- [Exercise objective]: Each line holding the word "tree" must appear in the answer, copied from the entries.

(Records for this task begins)

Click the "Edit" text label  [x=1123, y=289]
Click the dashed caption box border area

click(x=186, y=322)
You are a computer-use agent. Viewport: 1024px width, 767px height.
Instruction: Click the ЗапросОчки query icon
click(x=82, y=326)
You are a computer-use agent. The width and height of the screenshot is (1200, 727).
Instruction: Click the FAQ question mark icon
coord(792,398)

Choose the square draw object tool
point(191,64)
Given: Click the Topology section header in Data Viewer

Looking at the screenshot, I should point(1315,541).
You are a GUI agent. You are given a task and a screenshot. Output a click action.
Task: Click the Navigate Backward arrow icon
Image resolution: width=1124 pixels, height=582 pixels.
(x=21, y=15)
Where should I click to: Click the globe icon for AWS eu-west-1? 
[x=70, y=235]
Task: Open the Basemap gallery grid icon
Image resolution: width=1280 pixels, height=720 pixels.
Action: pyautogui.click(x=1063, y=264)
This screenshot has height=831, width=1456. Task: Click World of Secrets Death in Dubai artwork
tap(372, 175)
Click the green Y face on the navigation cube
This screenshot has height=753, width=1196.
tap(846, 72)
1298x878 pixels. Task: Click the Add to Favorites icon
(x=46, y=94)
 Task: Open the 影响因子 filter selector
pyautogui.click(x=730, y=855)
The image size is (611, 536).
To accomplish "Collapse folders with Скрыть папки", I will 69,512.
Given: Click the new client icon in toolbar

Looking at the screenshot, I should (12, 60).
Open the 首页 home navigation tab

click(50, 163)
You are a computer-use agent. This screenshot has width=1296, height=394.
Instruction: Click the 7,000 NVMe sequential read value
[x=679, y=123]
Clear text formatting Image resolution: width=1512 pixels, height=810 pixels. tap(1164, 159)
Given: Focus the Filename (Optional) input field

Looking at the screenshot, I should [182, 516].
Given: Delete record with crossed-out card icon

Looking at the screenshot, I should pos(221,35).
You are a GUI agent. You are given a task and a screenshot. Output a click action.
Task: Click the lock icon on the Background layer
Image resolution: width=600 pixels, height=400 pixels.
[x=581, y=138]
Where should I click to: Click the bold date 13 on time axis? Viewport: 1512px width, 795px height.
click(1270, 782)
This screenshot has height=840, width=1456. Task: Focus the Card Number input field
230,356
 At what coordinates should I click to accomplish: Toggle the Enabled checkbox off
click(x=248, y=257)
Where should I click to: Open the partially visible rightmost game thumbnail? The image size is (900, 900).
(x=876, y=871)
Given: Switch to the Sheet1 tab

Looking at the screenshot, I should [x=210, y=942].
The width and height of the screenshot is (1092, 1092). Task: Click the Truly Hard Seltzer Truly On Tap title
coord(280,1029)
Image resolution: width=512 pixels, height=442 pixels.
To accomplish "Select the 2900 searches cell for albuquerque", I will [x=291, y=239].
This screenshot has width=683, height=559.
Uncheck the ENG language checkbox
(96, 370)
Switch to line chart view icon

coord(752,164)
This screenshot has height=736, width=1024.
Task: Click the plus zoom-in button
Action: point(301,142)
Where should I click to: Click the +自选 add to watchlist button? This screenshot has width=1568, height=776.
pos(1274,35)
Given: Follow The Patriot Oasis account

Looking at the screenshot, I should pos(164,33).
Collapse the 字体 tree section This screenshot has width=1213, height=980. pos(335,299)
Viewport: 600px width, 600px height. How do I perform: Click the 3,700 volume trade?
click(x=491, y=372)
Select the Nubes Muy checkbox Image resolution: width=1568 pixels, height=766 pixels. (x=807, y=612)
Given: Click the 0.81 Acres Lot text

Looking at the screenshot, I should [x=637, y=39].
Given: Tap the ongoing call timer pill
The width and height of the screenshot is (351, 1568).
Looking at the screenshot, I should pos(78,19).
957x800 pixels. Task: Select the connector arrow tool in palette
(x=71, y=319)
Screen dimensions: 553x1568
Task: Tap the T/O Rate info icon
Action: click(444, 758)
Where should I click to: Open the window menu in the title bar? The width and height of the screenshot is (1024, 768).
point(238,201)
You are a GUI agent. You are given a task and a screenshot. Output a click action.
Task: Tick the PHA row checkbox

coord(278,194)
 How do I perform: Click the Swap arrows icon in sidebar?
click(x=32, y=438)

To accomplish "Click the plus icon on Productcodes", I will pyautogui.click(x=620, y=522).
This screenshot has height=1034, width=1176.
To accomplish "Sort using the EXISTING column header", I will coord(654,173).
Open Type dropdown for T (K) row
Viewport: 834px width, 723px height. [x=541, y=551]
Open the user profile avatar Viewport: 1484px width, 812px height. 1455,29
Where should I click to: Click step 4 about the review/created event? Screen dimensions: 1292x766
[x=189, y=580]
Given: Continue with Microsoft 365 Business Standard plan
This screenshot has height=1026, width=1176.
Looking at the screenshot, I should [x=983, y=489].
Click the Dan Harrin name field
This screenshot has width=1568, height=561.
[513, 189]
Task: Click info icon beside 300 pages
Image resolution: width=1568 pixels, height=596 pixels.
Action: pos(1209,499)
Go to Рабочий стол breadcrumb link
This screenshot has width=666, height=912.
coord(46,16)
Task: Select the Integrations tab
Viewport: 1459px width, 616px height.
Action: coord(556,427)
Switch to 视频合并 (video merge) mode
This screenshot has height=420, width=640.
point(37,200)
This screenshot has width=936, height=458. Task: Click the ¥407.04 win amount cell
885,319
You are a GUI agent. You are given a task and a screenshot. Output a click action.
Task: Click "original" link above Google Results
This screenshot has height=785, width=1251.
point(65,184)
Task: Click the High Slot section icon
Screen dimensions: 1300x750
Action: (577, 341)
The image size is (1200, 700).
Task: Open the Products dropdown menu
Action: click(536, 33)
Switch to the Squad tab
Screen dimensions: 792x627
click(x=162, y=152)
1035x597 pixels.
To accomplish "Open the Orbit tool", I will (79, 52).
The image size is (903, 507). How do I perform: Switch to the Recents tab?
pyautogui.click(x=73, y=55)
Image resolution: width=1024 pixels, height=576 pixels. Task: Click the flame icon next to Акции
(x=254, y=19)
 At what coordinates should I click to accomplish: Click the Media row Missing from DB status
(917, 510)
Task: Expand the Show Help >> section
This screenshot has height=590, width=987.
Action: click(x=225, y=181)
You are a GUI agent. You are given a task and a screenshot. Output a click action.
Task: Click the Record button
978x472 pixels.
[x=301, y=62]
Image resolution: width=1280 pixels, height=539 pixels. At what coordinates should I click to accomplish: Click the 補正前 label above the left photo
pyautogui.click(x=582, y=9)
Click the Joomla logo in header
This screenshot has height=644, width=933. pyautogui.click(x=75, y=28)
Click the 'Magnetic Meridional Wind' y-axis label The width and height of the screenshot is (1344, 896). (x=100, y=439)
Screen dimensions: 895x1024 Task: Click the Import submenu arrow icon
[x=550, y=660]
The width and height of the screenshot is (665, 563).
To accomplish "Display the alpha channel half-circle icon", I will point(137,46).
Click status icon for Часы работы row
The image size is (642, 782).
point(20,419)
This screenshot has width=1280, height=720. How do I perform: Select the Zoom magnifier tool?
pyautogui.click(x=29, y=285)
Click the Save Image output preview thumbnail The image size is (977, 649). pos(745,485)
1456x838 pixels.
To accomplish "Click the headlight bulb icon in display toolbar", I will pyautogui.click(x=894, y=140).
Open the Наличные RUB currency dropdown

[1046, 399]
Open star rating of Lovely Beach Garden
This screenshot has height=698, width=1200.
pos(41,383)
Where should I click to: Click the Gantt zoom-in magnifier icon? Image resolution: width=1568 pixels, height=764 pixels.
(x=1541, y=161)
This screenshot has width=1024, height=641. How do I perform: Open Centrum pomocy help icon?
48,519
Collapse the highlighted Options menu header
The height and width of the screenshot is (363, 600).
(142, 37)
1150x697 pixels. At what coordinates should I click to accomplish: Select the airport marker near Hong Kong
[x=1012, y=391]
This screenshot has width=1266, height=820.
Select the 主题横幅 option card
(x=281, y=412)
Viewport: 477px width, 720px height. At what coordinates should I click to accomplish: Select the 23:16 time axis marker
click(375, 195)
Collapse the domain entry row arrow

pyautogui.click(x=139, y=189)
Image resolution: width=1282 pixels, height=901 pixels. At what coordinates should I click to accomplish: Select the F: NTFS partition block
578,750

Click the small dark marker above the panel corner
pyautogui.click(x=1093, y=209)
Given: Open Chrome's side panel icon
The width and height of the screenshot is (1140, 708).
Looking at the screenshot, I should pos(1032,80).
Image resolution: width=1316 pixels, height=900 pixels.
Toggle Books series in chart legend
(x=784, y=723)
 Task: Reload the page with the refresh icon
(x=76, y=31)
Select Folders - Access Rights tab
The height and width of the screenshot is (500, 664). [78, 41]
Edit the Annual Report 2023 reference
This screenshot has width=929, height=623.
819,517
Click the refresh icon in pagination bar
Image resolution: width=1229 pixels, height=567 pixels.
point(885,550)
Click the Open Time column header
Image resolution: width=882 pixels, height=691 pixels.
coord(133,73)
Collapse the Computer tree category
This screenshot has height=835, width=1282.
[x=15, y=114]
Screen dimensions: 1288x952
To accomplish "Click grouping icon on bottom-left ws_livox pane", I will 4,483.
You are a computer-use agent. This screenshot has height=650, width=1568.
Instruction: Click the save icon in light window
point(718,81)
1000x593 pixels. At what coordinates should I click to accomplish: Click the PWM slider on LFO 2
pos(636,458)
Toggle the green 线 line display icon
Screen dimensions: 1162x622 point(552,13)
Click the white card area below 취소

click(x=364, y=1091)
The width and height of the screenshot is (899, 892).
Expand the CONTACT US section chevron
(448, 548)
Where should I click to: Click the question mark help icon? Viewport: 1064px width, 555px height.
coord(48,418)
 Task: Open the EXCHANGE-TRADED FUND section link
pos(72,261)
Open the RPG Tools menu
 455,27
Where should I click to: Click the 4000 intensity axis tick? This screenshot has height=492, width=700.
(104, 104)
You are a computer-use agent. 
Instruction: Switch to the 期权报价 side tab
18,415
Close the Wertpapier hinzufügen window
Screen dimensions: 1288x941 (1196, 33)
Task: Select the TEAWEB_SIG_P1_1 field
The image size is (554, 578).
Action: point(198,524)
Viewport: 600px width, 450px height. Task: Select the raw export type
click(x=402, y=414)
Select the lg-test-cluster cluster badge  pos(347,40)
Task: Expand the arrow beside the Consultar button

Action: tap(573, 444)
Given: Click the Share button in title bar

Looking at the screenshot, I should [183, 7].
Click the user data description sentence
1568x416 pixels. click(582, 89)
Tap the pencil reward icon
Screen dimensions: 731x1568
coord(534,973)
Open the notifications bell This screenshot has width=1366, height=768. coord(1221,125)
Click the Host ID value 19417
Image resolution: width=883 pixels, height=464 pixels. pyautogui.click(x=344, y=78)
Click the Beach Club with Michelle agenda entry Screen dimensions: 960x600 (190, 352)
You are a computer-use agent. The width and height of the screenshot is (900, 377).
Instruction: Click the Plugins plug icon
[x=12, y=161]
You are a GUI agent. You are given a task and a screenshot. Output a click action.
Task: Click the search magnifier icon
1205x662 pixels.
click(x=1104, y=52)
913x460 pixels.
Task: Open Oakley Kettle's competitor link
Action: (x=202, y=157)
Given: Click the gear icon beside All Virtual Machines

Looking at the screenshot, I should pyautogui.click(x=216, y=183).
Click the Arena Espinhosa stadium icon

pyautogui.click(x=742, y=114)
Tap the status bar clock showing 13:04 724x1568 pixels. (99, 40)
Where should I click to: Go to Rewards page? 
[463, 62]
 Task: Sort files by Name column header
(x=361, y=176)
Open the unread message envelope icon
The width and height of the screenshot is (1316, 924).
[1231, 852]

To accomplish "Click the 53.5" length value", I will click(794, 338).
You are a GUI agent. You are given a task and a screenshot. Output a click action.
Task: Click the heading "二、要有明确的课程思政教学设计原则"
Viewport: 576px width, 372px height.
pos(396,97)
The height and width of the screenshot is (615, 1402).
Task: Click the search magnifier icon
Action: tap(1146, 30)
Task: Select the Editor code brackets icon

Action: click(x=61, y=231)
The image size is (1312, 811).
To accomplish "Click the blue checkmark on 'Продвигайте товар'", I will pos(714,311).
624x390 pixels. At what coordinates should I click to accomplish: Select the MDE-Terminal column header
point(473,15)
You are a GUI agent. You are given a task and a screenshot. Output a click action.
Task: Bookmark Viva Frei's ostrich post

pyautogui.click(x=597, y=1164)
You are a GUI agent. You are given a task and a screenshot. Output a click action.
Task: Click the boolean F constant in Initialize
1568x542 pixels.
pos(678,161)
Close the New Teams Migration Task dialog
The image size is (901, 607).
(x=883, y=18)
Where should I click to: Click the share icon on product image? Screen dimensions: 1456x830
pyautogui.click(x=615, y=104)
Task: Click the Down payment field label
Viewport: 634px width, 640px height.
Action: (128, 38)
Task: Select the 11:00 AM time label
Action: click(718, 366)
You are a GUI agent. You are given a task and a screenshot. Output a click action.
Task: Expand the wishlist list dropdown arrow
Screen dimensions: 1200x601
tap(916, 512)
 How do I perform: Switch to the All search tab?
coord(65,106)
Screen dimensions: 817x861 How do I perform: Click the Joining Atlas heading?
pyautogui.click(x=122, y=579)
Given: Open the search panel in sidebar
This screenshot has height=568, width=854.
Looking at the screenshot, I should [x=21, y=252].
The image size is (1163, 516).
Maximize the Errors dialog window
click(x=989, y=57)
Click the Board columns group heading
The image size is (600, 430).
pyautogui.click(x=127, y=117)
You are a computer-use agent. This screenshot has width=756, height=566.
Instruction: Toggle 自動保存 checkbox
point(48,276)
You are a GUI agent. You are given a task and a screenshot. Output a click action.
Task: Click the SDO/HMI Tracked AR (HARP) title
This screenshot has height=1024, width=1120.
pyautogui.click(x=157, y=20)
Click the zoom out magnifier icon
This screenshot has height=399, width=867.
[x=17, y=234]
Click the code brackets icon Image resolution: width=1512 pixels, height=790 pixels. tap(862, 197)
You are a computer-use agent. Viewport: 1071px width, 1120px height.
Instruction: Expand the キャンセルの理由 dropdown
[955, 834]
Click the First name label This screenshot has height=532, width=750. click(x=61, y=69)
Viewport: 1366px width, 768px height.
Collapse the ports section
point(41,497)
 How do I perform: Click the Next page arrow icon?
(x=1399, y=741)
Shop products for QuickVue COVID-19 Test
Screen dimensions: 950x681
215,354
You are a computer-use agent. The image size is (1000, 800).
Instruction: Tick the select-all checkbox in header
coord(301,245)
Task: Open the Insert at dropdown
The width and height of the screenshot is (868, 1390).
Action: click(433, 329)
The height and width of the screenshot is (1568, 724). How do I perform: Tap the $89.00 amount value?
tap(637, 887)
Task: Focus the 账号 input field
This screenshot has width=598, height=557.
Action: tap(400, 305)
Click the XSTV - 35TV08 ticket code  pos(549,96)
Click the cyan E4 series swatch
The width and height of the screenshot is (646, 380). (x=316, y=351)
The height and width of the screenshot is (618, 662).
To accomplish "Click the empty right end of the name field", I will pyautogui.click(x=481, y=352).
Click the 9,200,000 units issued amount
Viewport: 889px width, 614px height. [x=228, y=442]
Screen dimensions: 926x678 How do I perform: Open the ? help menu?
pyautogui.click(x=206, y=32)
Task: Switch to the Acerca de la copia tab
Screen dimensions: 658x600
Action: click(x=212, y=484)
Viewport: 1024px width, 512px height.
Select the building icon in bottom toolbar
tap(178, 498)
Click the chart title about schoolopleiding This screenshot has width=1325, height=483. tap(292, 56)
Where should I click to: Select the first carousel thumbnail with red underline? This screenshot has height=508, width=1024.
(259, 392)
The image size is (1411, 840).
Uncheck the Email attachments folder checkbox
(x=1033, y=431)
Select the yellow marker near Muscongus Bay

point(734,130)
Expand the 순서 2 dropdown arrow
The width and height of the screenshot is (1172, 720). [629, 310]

(Records for this task ends)

- [Output of the exercise]:
Collapse the 字体 tree section This screenshot has width=1213, height=980. pos(335,299)
Collapse the Computer tree category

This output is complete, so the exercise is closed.